Venezuelan state media relaunched Salsa and Happiness Time on Thursday, claiming it to be a necessary “space for maintaining contact with the people.”
In this week’s broadcast, Maduro expressed interest in traveling to New York for a “Puerto Rican salsa festival,” responding to his cohost listing several international salsa events scheduled to occur in the near future.
“So we have to go to New York then? Well, alright then. I’m asking for my visa to go to New York to the Puerto Rican salsa festival in New York,” Maduro said. “On June 11, Cilia and I will go directly to New York.”
Cilia Flores, who was also present on the broadcast, is Maduro’s wife and a Venezuelan socialist lawmaker the regime refers to as its “First Combatant.”
“They await me in New York. I like New York a lot, I know New York very well,” Maduro continued. “I have driven a lot in New York, right Cilia? In southern New York, I think in Little Italy, Little Italy, they sell some amazing spaghetti.”
Maduro did not appear aware that driving in Manhattan is onerous and not a popular option for most New York residents.
“Chinatown and Manhattan, and the Dominican neighborhood, and the Puerto Rican neighborhood, I hung out there on the streets of New York,” Maduro alleged.
The dictator, who regularly rails against America and claims the country is engaging in an “economic war” with Venezuela, concluded by sending “love” to Americans.
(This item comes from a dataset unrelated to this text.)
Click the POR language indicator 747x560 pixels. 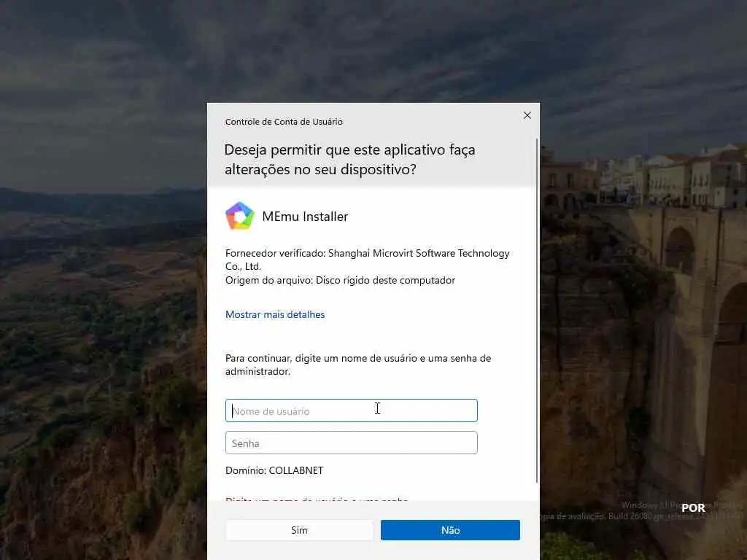693,508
“My greetings to the good people of the United States of America. We love the United States of North America, for the United States, what we have is love,” he claimed.
Elsewhere in the broadcast, Maduro claimed that he was giving away tickets to something called the “World Salsa Festival” organized by his own regime.
Maduro appeared to be referring to the New York Salsa Festival scheduled to take place in Brooklyn’s Barclay’s Center on June 11.
Maduro has made several visits to New York since becoming dictator, usually around the time of the United Nations General Assembly held in that city. In 2015, Maduro detoured from the Assembly to visit far-left leaders at the People of African Descent Leadership Summit in Harlem, where he met Black Lives Matter co-founder Opal Tometi.
Maduro most recently visited the city in 2018.
The U.S. Department of the Treasury’s Office of Foreign Asset Control (OFAC) lists Maduro as a Specially Designated Nationals and Blocked Person (SDN), which freezes all assets he may have in the United States and bans Americans from doing business with him. The State Department also announced a $15-million reward for information leading to Maduro’s arrest in 2020.
“Maduro negotiated multi-ton shipments of [Marxist Colombian narco-terrorist group] FARC-produced cocaine; directed the [Venezuelan criminal enterprise] Cartel of the Suns to provide military-grade weapons to the FARC;” the State Department detailed. “During his tenure as Foreign Minister coordinated foreign affairs with Honduras and other countries to facilitate large-scale drug trafficking; and solicited assistance from FARC leadership in training an unsanctioned militia group that functioned, in essence, as an armed forces unit for the Cartel of the Suns.”
Maduro’s claim to be interested in a visit to New York caught the eye of Sen. Marco Rubio (R-FL), who questioned if the Biden administration would allow Maduro into the country. The Biden administration has made no public pronouncements on Maduro’s intent to travel to America at press time.